• What needs to be done
After counting the lines below that contain "Name", reply with that number alone.

+ + +

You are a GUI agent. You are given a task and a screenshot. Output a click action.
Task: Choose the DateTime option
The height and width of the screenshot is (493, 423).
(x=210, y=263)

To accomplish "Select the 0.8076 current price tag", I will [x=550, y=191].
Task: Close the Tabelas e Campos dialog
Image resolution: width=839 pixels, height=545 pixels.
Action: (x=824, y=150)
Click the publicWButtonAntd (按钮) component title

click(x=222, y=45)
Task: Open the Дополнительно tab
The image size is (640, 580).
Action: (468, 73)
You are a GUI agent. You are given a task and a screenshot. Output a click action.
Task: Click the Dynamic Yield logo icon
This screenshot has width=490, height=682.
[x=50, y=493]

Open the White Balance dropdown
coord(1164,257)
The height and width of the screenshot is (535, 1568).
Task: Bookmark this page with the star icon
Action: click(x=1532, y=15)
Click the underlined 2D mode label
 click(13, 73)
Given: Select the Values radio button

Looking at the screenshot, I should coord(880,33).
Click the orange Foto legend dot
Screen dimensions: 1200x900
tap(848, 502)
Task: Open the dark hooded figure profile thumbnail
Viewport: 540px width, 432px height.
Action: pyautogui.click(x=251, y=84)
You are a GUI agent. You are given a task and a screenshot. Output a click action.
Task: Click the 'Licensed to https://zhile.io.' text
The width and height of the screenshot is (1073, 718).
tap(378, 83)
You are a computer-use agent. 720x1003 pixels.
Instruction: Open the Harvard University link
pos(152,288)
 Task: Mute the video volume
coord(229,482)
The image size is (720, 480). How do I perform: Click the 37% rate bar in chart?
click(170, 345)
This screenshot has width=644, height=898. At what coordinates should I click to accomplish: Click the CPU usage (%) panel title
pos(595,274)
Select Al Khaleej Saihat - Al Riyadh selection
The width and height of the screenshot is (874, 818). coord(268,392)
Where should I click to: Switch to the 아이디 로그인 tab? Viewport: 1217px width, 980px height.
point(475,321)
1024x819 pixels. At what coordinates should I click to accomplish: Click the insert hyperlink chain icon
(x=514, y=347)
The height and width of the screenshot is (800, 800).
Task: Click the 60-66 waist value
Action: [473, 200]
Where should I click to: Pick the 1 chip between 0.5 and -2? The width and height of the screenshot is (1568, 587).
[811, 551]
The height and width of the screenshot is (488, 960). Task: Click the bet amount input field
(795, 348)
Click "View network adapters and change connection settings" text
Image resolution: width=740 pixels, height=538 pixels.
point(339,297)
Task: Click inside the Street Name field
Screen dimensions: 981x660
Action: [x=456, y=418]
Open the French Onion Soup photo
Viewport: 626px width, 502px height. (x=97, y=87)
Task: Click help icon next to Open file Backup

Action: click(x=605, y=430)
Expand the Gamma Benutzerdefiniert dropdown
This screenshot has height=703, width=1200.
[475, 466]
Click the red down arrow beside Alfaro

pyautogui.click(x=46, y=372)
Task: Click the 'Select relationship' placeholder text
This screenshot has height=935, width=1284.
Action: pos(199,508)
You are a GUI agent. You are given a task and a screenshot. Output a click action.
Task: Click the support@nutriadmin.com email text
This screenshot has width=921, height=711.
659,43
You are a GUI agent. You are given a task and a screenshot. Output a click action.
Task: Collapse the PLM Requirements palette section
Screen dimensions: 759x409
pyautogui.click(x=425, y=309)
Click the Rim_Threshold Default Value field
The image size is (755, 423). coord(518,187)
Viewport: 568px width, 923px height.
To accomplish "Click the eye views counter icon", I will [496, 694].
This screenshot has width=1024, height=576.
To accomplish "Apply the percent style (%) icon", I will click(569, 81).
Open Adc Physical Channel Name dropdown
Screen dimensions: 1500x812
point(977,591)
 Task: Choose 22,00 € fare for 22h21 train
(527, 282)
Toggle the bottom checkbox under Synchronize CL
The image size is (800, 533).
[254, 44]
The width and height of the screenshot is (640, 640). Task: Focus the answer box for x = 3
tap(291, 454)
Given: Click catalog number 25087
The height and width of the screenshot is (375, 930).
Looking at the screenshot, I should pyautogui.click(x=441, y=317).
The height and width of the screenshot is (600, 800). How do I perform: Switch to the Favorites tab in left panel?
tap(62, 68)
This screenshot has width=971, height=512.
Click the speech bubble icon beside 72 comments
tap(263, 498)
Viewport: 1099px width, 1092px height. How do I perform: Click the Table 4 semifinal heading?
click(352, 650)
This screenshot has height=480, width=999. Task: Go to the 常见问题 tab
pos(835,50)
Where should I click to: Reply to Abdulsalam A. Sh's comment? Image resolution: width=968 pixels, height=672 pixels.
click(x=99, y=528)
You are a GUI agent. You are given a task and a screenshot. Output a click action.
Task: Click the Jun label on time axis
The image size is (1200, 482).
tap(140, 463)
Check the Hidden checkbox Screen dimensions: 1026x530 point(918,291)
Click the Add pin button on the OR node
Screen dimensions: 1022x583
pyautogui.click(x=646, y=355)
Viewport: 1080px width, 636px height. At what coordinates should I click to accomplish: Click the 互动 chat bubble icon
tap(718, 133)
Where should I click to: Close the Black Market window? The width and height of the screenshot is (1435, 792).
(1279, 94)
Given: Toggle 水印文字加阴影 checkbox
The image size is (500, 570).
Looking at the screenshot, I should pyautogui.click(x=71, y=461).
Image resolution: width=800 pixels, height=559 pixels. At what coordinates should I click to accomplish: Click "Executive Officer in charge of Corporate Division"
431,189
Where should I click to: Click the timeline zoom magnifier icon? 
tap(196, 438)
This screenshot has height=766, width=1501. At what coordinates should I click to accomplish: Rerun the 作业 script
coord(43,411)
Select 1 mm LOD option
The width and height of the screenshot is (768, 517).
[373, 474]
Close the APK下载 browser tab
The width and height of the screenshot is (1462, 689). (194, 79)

+ + +

• Response
2